The role of personalization within brand

But the most important question of all is whether the levels of 1:1 personalization we’re talking about really benefit our work. Despite what some in our industry like to profess, branding is far from dead; it’s even making a comeback lately thanks to a welcome (if late) obsession with effectiveness. And to make the most of it, we need to realize that personalization is first and foremost the product’s game, much more than the brand’s. It answers individual needs and contexts better served by a rational conclusion. It delivers brilliantly once a decision needs to be made and a near immediate purchase intent needs to be lifted. We know personalization is fantastic for short term behavioral and cognitive responses, but it remains to be seen whether it can speak to longer-term brand building’s need for affective response. That’s why brands operate in a much more universal, emotionally loaded dimension. Their power is not to speak to individual segments but to unite them. They thrive on cultural insights and human truths that transcend many, if not all of us. The hunger that makes us angry, the cleanliness that makes us question if we’re not all inside an ad, the cost of beliefs and sacrifice to achieve greatness. Big, successful brands understand that they exist because of their collective impact.

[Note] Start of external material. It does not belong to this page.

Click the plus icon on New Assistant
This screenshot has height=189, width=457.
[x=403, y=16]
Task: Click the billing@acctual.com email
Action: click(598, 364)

Making a brand completely personal is an oxymoron. It defeats the value of its signal if it becomes fully personal. And while personalization might occasionally play a role in helping us tell these stories, it cannot by any means become the alpha and omega of our industry. If personalization really was the ultimate destination for creativity and storytelling, choose your own adventure books should be at the top of the charts. Even videogames have demonstrated time-and time-again the persistent desire for shared stories and experiences. And Netflix can personalize your homepage all they want, the most likely suggestions will still be the Marvels and Star Wars that resonate with the widest audiences.

The state of play

We are living in a world of abundance, overwhelmed with options, living in a constant state of hyper-availability with millions of products accessible at the tap of a finger. Whatever we need, there will usually be many solutions. In this saturated world, our deficit as brands is not relevance, but attention. And as Martin Weigel famously said, “you can be relevant as hell, but still boring as fuck”.

Personal relevance is good, but it’s an extremely short-lived competitive advantage, especially when most brands share very similar data platforms. And so, while we discover and master these promising new personalized tools, we need to ask ourselves whether they really have the power to make us this much more interesting. If not, they will be wonderful operational instruments that optimize the edges, but they will still lack the power to truly elevate your brand.